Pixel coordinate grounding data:
☆ ☆ ☆

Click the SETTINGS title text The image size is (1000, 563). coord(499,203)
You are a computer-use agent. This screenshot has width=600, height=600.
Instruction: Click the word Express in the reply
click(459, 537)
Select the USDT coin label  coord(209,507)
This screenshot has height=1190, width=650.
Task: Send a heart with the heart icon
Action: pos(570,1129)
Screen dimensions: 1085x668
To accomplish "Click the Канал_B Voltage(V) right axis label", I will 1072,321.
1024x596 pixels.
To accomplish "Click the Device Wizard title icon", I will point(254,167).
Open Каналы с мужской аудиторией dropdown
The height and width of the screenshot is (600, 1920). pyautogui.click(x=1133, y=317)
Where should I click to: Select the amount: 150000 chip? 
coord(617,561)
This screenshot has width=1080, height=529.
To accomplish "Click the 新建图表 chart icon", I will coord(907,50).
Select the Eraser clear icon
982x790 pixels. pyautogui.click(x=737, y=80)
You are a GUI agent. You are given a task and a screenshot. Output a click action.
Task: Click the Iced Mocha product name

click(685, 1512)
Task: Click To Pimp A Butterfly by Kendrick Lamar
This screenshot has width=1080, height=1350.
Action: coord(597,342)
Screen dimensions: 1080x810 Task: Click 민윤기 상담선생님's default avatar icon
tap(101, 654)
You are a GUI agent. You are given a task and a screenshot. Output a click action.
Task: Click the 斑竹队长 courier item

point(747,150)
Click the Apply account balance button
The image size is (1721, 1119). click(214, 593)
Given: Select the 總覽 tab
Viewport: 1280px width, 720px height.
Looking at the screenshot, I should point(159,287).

☆ ☆ ☆

Copy every entry exactly. Leave nothing out.

Click the SETTINGS title text The image size is (1000, 563). coord(499,203)
You are a computer-use agent. This screenshot has width=600, height=600.
Instruction: Click the word Express in the reply
click(459, 537)
Select the USDT coin label  coord(209,507)
This screenshot has height=1190, width=650.
Task: Send a heart with the heart icon
Action: pos(570,1129)
Screen dimensions: 1085x668
To accomplish "Click the Канал_B Voltage(V) right axis label", I will 1072,321.
1024x596 pixels.
To accomplish "Click the Device Wizard title icon", I will point(254,167).
Open Каналы с мужской аудиторией dropdown
The height and width of the screenshot is (600, 1920). pyautogui.click(x=1133, y=317)
Where should I click to: Select the amount: 150000 chip? 
coord(617,561)
This screenshot has width=1080, height=529.
To accomplish "Click the 新建图表 chart icon", I will coord(907,50).
Select the Eraser clear icon
982x790 pixels. pyautogui.click(x=737, y=80)
You are a GUI agent. You are given a task and a screenshot. Output a click action.
Task: Click the Iced Mocha product name

click(685, 1512)
Task: Click To Pimp A Butterfly by Kendrick Lamar
This screenshot has width=1080, height=1350.
Action: coord(597,342)
Screen dimensions: 1080x810 Task: Click 민윤기 상담선생님's default avatar icon
tap(101, 654)
You are a GUI agent. You are given a task and a screenshot. Output a click action.
Task: Click the 斑竹队长 courier item

point(747,150)
Click the Apply account balance button
The image size is (1721, 1119). click(214, 593)
Given: Select the 總覽 tab
Viewport: 1280px width, 720px height.
Looking at the screenshot, I should point(159,287).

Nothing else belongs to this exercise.